Sometimes, she hates him.

The problem is, even then, she still loves him more than anyone.

X

"Here," Morgana says, grabbing his hand and pressing it to her bump, holding it there, and Merlin doesn't know if it's an exaggeration to say that it's more contact than she's allowed him in months. It feels like it should be, because she's his wife, pregnant or not, and even beyond that she's his friend, the closest one he has now that he and Arthur are no more. It feels like it should be, but he doesn't know that it is.

She's smiling now, though, her eyes meeting his directly for the first time in what seems like forever, a happiness to them that is exquisite to behold, the first green bud on a tree long winter-dead.

"What's..." he starts, almost afraid to break the moment, and then realises he doesn't have to ask anyway. "He's kicking."

"He is," Morgana agrees, and when Merlin, swept up in the moment, the life that is theirs, the future still ahead of them, leans down to kiss her, she doesn't stop him.

X

They finish the painting after that, and it seems to Merlin that they get more paint on each other and the floor than they do on the walls, pausing for kisses and cups of tea, a closeness that has been missing for months, a closeness that makes Merlin want to forget how long it hasn't been there.

For the first time since he told her about what happened with Arthur, Merlin actually feels like they might work out.

"I missed this," he says, when they've cleaned up, together, and are standing in the middle of a pale blue room, staring at what they've accomplished. She's leaning against him, her back to his chest, wet hair soaking his t-shirt, their hands linked, resting on her bump, their son. "I missed you."

"I'm not the one who went away, Merlin," she says, quiet, heavy, and, you are, Merlin thinks. She is.

You knew, he thinks, thinks but does not say. You knew before I did, and you were fine. You knew for months, and there wasn't distance between us; you knew, and you never told me, you chose not to tell me, you and Arthur took this from me.

"I'm sorry," he says, because it's too late to say anything else, too late to resent the pair of them for the choices they made.

"It's done," she answers, and it's not the same as the it's okay she gave him when he first told her, but it's enough. It's the past, it's done, and they're both still here.

"Yeah," he agrees. "It's done." He presses a kiss to the top of her head, trying not to wonder if she realises just how closely those words echo his thoughts.

X

Waking up in the middle of the night is nothing new to Morgana, not when pregnancy apparently means needing to pee every two hours, but waking up in pain is more recent.

The first time, she thinks her son is just feeling particularly energetic; he always shifts more at night, when she wants to be asleep, kicking and punching and generally making a nuisance of himself more and more as her due date approaches. It hurts, but that's just part of being pregnant; Morgana gets up, not so accidentally bumping Merlin's arm on her way to the bathroom, then gets a glass of water from the kitchen and goes back to bed. Merlin is snoring again when she gets back there, and it's not long before she's sleeping, too.
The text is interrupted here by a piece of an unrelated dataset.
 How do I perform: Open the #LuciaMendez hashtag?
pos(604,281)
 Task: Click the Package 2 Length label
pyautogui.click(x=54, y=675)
Then the second wave comes, launching her into wakefulness maybe an hour and a half later, bringing her upright, desperately trying to hold herself together, and she wonders if it's not that, if it's contractions, but it's not really time yet, not yet. It's Braxton-Hicks, she tells herself, then gets up to pee again.

The third time, her water has broken.

"Merlin," she hisses through gritted teeth, then elbows him and yelps when the pain comes again. "Wake up!"

"Ouch," Merlin answers, his jaw cracking as he yawns wider than a tunnel. "What was that for?"

"I'm in labour, you git. Get me to the hospital, now."

With the exception of his rushing after Arthur at the dinner where they announced the pregnancy, Morgana doesn't think she's ever seen him move so fast.